__EXERCISE DESCRIPTION__
Each record should be given back exactly, with none missing.

(Dataset entries)

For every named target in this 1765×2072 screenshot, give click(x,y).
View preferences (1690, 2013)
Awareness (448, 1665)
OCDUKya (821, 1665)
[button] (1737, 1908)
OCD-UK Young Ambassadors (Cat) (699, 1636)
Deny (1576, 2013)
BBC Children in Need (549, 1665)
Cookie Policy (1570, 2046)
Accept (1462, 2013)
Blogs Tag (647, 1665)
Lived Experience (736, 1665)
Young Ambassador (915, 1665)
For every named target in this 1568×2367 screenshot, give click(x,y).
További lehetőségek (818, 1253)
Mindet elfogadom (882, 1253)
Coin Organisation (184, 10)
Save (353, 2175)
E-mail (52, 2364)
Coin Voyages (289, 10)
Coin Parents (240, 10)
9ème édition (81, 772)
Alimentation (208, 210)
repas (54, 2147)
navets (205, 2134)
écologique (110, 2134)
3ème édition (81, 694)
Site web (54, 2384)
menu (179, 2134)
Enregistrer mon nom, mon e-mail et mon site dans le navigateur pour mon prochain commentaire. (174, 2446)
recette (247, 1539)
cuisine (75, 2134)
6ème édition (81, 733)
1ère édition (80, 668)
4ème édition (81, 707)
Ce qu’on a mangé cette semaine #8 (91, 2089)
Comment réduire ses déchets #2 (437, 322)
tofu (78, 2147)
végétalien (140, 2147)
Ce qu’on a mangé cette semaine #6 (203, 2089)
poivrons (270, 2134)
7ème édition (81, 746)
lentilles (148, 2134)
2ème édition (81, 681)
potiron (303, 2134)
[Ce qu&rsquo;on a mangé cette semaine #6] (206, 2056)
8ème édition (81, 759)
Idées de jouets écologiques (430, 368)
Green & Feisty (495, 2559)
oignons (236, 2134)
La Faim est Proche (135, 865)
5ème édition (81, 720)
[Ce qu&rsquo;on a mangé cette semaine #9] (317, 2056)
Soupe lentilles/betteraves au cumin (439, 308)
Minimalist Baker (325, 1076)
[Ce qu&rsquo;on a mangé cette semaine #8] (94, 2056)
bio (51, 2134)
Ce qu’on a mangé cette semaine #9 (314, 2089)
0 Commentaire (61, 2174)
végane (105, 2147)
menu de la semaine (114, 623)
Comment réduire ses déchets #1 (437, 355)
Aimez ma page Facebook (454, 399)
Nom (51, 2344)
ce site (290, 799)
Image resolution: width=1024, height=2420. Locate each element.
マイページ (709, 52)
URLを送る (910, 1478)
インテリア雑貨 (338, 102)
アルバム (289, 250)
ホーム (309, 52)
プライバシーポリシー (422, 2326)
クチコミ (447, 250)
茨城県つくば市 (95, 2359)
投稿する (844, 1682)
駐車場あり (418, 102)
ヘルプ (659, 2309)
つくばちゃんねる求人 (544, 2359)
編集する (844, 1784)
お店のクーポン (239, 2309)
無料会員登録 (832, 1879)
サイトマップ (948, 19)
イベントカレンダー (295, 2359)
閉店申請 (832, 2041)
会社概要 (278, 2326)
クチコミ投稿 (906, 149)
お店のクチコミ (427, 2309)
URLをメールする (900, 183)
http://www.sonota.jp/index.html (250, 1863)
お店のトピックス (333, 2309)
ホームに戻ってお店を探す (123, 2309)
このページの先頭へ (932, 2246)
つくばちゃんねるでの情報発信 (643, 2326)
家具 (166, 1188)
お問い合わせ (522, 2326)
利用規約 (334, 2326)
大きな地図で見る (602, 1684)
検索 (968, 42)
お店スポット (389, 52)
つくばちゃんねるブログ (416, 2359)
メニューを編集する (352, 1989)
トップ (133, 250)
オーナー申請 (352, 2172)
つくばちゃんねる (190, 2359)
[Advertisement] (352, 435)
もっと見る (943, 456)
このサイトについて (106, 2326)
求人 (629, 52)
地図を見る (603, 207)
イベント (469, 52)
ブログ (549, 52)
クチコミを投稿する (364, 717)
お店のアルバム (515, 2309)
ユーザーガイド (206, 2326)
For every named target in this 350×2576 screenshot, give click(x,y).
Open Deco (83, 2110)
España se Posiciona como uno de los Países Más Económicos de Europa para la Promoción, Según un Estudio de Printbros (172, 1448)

__SOLUTION FOR THIS PROBLEM__
For every named target in this 1765×2072 screenshot, give click(x,y).
View preferences (1690, 2013)
Awareness (448, 1665)
OCDUKya (821, 1665)
[button] (1737, 1908)
OCD-UK Young Ambassadors (Cat) (699, 1636)
Deny (1576, 2013)
BBC Children in Need (549, 1665)
Cookie Policy (1570, 2046)
Accept (1462, 2013)
Blogs Tag (647, 1665)
Lived Experience (736, 1665)
Young Ambassador (915, 1665)
For every named target in this 1568×2367 screenshot, give click(x,y).
További lehetőségek (818, 1253)
Mindet elfogadom (882, 1253)
Coin Organisation (184, 10)
Save (353, 2175)
E-mail (52, 2364)
Coin Voyages (289, 10)
Coin Parents (240, 10)
9ème édition (81, 772)
Alimentation (208, 210)
repas (54, 2147)
navets (205, 2134)
écologique (110, 2134)
3ème édition (81, 694)
Site web (54, 2384)
menu (179, 2134)
Enregistrer mon nom, mon e-mail et mon site dans le navigateur pour mon prochain commentaire. (174, 2446)
recette (247, 1539)
cuisine (75, 2134)
6ème édition (81, 733)
1ère édition (80, 668)
4ème édition (81, 707)
Ce qu’on a mangé cette semaine #8 (91, 2089)
Comment réduire ses déchets #2 (437, 322)
tofu (78, 2147)
végétalien (140, 2147)
Ce qu’on a mangé cette semaine #6 (203, 2089)
poivrons (270, 2134)
7ème édition (81, 746)
lentilles (148, 2134)
2ème édition (81, 681)
potiron (303, 2134)
[Ce qu&rsquo;on a mangé cette semaine #6] (206, 2056)
8ème édition (81, 759)
Idées de jouets écologiques (430, 368)
Green & Feisty (495, 2559)
oignons (236, 2134)
La Faim est Proche (135, 865)
5ème édition (81, 720)
[Ce qu&rsquo;on a mangé cette semaine #9] (317, 2056)
Soupe lentilles/betteraves au cumin (439, 308)
Minimalist Baker (325, 1076)
[Ce qu&rsquo;on a mangé cette semaine #8] (94, 2056)
bio (51, 2134)
Ce qu’on a mangé cette semaine #9 (314, 2089)
0 Commentaire (61, 2174)
végane (105, 2147)
menu de la semaine (114, 623)
Comment réduire ses déchets #1 (437, 355)
Aimez ma page Facebook (454, 399)
Nom (51, 2344)
ce site (290, 799)
Image resolution: width=1024, height=2420. Locate each element.
マイページ (709, 52)
URLを送る (910, 1478)
インテリア雑貨 (338, 102)
アルバム (289, 250)
ホーム (309, 52)
プライバシーポリシー (422, 2326)
クチコミ (447, 250)
茨城県つくば市 (95, 2359)
投稿する (844, 1682)
駐車場あり (418, 102)
ヘルプ (659, 2309)
つくばちゃんねる求人 (544, 2359)
編集する (844, 1784)
お店のクーポン (239, 2309)
無料会員登録 (832, 1879)
サイトマップ (948, 19)
イベントカレンダー (295, 2359)
閉店申請 (832, 2041)
会社概要 (278, 2326)
クチコミ投稿 (906, 149)
お店のクチコミ (427, 2309)
URLをメールする (900, 183)
http://www.sonota.jp/index.html (250, 1863)
お店のトピックス (333, 2309)
ホームに戻ってお店を探す (123, 2309)
このページの先頭へ (932, 2246)
つくばちゃんねるでの情報発信 (643, 2326)
家具 (166, 1188)
お問い合わせ (522, 2326)
利用規約 (334, 2326)
大きな地図で見る (602, 1684)
検索 (968, 42)
お店スポット (389, 52)
つくばちゃんねるブログ (416, 2359)
メニューを編集する (352, 1989)
トップ (133, 250)
オーナー申請 (352, 2172)
つくばちゃんねる (190, 2359)
[Advertisement] (352, 435)
もっと見る (943, 456)
このサイトについて (106, 2326)
求人 (629, 52)
地図を見る (603, 207)
イベント (469, 52)
ブログ (549, 52)
クチコミを投稿する (364, 717)
お店のアルバム (515, 2309)
ユーザーガイド (206, 2326)
For every named target in this 350×2576 screenshot, give click(x,y).
Open Deco (83, 2110)
España se Posiciona como uno de los Países Más Económicos de Europa para la Promoción, Según un Estudio de Printbros (172, 1448)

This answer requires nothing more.